A solidão virou negócio
A solidão, que deveria ser combatida com convivência e laços sociais, tornou-se produto. Cada “ping” do WhatsApp, cada notificação do Facebook, cada joguinho de fazenda é um microalívio — e, ao mesmo tempo, uma microtransação. O conforto digital dos idosos tem preço, e ele é pago com tempo, dados pessoais e vulnerabilidade.
Enquanto adolescentes ainda têm pais, professores e terapeutas atentos ao uso excessivo de telas, os idosos enfrentam sozinhos o labirinto digital. Ninguém observa seus hábitos noturnos, ninguém nota o cansaço de quem passa horas rolando notícias, ninguém percebe o golpe que se disfarça em mensagem carinhosa. O WhatsApp — ferramenta vital para manter contato com a família — é também o principal canal de atuação de criminosos digitais, explorando a ingenuidade de quem busca apenas diálogo.
“Com os idosos, às vezes não há ninguém por perto”, alerta Henrietta Bowden-Jones, diretora de uma clínica britânica de vícios digitais. E quando há, poucos sabem o que acontece no interior daquela pequena tela.
O paradoxo da conectividade
A dependência digital na terceira idade revela um paradoxo doloroso do nosso tempo: quanto mais conectados, mais isolados nos tornamos.

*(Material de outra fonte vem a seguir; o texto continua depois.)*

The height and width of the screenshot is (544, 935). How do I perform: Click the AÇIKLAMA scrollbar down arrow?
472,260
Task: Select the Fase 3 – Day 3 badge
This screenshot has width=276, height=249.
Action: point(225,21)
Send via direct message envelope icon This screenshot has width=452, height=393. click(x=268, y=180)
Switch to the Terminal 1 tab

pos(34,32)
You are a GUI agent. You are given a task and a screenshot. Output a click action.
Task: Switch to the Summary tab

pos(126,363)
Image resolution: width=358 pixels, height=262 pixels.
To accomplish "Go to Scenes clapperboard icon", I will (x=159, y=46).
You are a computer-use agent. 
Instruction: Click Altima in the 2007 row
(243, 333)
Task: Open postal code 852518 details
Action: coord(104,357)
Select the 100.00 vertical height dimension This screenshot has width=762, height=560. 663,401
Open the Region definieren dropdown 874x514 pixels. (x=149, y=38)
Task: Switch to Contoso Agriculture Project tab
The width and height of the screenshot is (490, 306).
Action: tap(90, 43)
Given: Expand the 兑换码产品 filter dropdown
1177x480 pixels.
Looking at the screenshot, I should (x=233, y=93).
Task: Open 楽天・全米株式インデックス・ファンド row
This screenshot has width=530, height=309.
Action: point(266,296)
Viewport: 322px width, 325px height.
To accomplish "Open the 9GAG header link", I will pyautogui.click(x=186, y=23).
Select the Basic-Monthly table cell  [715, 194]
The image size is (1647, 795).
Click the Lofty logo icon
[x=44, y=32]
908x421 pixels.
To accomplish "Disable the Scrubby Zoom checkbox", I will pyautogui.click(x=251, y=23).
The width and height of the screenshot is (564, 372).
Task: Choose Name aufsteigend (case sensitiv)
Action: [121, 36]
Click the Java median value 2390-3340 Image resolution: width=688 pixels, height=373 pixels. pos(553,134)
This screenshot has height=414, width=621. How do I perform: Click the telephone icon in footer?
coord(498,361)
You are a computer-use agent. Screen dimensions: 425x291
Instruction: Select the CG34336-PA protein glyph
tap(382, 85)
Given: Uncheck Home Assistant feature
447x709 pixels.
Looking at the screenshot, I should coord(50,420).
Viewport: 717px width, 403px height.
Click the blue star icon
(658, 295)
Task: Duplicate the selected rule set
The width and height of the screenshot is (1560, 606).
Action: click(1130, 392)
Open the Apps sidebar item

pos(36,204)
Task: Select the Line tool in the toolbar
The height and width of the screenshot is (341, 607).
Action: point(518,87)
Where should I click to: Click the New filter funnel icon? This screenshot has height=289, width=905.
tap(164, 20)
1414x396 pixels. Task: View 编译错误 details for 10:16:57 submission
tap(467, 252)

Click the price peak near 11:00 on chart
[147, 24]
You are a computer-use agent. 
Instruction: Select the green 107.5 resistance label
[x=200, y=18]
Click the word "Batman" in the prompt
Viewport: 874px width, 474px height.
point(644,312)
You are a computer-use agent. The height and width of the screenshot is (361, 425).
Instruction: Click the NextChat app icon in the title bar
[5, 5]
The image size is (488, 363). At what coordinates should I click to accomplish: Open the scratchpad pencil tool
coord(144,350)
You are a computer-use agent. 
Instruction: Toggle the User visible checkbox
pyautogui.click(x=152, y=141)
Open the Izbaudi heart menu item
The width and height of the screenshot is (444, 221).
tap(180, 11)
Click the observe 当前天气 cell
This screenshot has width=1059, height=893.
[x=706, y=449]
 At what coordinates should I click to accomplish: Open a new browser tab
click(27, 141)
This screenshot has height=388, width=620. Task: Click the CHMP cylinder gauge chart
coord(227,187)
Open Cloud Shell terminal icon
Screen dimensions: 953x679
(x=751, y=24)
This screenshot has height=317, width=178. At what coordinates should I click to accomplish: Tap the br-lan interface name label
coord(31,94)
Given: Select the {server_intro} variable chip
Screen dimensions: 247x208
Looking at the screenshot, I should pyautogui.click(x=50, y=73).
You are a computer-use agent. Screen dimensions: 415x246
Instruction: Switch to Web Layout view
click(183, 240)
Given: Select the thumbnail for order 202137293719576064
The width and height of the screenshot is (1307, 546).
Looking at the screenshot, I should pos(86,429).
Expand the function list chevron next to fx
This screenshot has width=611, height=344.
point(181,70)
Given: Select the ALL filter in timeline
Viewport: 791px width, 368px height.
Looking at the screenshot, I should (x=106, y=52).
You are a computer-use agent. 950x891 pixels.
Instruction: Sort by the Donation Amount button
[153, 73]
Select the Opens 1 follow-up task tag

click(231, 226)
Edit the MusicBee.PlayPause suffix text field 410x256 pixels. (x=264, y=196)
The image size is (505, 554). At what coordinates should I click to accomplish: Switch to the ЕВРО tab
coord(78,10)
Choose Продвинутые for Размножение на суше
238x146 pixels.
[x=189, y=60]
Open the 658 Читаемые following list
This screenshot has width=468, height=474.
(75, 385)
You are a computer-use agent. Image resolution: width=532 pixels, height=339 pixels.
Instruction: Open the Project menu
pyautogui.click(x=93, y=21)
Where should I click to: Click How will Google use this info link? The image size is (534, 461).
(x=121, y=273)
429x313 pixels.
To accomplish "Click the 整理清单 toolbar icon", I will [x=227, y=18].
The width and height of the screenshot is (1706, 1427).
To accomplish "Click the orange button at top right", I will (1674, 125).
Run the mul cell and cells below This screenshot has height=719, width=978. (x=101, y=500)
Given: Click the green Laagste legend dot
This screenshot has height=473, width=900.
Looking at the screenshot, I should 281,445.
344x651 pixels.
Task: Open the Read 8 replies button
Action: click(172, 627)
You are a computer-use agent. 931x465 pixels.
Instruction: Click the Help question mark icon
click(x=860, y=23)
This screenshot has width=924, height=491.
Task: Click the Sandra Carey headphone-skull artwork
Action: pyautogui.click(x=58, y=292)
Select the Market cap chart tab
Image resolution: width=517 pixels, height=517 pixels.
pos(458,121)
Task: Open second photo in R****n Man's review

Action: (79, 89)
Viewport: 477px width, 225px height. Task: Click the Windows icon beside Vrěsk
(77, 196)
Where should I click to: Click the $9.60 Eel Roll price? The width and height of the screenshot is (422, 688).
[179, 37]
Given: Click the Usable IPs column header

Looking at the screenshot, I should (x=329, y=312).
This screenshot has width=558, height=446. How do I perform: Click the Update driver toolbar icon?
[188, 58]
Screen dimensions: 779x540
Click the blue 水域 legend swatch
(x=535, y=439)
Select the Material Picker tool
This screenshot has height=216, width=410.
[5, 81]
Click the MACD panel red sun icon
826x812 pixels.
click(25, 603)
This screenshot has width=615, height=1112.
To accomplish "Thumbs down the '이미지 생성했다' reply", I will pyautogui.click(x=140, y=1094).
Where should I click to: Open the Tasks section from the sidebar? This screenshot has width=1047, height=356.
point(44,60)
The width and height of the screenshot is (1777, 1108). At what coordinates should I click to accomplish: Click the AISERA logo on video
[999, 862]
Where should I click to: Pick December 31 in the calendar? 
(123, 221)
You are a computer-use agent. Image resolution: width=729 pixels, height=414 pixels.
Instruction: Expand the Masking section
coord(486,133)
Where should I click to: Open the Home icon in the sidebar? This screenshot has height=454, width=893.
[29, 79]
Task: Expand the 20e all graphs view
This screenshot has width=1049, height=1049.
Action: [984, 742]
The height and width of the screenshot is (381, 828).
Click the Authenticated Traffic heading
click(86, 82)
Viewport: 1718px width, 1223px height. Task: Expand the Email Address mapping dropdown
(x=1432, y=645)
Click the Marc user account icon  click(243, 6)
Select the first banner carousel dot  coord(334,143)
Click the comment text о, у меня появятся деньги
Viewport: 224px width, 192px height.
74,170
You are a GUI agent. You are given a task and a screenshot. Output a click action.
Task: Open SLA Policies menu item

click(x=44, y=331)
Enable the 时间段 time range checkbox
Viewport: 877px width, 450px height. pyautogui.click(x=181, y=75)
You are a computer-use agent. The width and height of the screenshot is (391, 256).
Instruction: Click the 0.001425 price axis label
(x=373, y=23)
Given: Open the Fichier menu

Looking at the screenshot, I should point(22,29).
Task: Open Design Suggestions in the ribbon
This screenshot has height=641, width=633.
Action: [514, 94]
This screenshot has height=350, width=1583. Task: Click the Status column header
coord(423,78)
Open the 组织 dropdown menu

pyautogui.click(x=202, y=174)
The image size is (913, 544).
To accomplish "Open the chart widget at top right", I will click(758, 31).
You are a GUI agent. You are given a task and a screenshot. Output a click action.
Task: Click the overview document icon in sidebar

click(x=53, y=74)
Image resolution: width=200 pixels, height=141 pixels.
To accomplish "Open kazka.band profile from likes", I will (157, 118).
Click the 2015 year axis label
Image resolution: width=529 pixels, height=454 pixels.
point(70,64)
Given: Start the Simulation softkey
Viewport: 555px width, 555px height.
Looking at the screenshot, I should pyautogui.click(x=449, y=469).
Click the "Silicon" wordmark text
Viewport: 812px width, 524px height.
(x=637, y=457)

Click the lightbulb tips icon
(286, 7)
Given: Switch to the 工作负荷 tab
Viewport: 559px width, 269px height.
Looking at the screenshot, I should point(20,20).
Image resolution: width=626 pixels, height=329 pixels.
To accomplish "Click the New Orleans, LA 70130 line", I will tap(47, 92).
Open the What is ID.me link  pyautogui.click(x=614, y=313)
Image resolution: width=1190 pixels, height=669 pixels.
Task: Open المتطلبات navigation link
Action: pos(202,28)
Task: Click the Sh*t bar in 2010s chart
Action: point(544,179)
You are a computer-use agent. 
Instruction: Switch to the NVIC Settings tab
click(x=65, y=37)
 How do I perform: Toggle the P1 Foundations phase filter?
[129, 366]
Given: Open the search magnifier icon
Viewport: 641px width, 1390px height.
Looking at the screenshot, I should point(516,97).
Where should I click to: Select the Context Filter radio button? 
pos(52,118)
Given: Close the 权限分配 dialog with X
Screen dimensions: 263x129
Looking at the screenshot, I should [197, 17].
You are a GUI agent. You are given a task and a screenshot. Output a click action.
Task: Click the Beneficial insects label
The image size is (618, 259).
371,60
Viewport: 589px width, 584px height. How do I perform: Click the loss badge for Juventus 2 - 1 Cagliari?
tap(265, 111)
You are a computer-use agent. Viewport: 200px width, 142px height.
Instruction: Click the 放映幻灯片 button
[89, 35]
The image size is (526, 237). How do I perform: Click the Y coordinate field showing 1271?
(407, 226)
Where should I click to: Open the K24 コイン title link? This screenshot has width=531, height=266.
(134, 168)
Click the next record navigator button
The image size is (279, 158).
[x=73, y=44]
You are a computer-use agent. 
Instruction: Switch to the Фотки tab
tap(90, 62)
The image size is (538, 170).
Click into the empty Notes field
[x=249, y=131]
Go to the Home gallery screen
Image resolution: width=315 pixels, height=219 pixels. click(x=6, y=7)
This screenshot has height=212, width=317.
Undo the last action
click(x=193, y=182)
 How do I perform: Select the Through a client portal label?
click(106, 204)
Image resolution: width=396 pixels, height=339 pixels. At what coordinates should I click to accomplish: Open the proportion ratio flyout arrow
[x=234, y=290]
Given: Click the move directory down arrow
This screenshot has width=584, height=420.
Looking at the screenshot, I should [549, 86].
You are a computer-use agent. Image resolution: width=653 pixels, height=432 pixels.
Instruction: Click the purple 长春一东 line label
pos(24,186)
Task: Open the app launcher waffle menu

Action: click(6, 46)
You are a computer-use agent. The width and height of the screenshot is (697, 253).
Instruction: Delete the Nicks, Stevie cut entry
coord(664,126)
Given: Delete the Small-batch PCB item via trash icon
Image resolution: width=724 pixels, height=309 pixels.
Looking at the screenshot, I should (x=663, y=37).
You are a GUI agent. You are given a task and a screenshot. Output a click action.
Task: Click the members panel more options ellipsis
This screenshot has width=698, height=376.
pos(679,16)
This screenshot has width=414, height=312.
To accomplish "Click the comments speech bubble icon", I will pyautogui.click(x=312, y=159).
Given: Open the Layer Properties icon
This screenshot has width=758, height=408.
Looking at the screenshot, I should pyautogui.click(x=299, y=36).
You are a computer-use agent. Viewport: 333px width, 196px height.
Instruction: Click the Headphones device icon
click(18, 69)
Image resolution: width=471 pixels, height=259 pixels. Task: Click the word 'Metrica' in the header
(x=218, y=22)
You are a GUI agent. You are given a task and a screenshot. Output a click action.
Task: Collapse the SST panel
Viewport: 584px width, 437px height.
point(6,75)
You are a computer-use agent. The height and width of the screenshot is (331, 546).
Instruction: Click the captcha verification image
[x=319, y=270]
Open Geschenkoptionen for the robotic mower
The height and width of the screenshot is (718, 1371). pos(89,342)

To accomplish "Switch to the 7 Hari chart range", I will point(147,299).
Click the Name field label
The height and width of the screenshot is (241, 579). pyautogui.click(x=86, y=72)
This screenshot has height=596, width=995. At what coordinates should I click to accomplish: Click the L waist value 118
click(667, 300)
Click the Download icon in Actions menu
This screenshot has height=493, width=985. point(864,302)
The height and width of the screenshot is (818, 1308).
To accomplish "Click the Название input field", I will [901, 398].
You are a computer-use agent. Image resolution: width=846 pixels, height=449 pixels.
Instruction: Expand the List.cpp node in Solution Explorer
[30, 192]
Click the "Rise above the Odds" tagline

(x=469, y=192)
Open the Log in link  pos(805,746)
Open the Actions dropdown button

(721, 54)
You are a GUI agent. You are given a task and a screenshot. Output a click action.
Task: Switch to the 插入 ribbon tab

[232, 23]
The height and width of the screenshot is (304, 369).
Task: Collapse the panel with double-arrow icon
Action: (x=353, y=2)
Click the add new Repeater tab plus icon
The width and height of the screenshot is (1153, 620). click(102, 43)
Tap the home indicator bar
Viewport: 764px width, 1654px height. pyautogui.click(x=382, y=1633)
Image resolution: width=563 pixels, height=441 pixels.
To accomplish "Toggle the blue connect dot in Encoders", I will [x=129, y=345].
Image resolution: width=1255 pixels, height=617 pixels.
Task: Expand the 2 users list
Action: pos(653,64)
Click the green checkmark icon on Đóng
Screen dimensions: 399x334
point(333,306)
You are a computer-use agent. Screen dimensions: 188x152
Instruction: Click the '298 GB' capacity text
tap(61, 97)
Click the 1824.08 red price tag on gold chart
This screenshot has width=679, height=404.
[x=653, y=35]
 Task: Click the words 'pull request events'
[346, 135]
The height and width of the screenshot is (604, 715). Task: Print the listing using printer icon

A tecnologia oferece companhia, mas também reforça o abandono social. É o sintoma de uma sociedade que transferiu aos algoritmos a função de acolher os seus.
A esquerda, que historicamente defendeu a solidariedade e a vida comunitária, precisa enxergar aqui uma nova forma de desigualdade. Porque o vício digital dos idosos não é apenas um problema individual — é o reflexo de um mundo que terceirizou o cuidado. Quando o Estado se ausenta, quando os vínculos coletivos se enfraquecem, quando os espaços públicos desaparecem, a tela se torna o último refúgio.
Enquanto o mercado transforma idosos em consumidores perfeitos — vulneráveis, solitários e dispostos a pagar por atenção —, políticas de convivência, inclusão e amparo social continuam minguando. O que chamam de “envelhecimento digital” é, na verdade, uma privatização da velhice.
Tecnologia: ferramenta ou muleta?
Não se trata de demonizar a internet. Ela pode ser libertadora. Para muitos idosos, é o meio de assistir a uma missa, participar de uma aula de ioga, rever a casa da infância em realidade virtual. É, muitas vezes, o elo entre a vida e o esquecimento. Há até estudos que associam o uso regular de dispositivos digitais à redução do declínio cognitivo.
Mas é preciso perguntar: a que custo? Quando a tecnologia substitui o encontro, o toque, o abraço, ela deixa de ser ferramenta e se torna muleta. E muletas são úteis — mas não nos fazem andar.
A geração que cresceu ouvindo rádio agora encontra nas telas um espelho do próprio tempo: um mundo que prefere a mediação ao contato, a distração ao diálogo. Os idosos se tornaram os novos viciados em telas não por fraqueza, mas por abandono.
O desafio político da nova solidão
O fenômeno exige mais que alertas médicos. Exige ação política. É urgente construir políticas públicas que devolvam à velhice o direito à convivência — centros culturais, espaços intergeracionais, programas de alfabetização digital crítica. Precisamos garantir que a tecnologia sirva à vida, e não o contrário.
A nova solidão digital é o retrato de uma sociedade que envelhece sem laços. E, se nada for feito, a promessa de “envelhecer conectado” será apenas o disfarce polido de um isolamento cada vez mais profundo.
O desafio do nosso tempo não é ensinar os idosos a usar o celular. É garantir que eles não precisem dele para se sentirem vivos.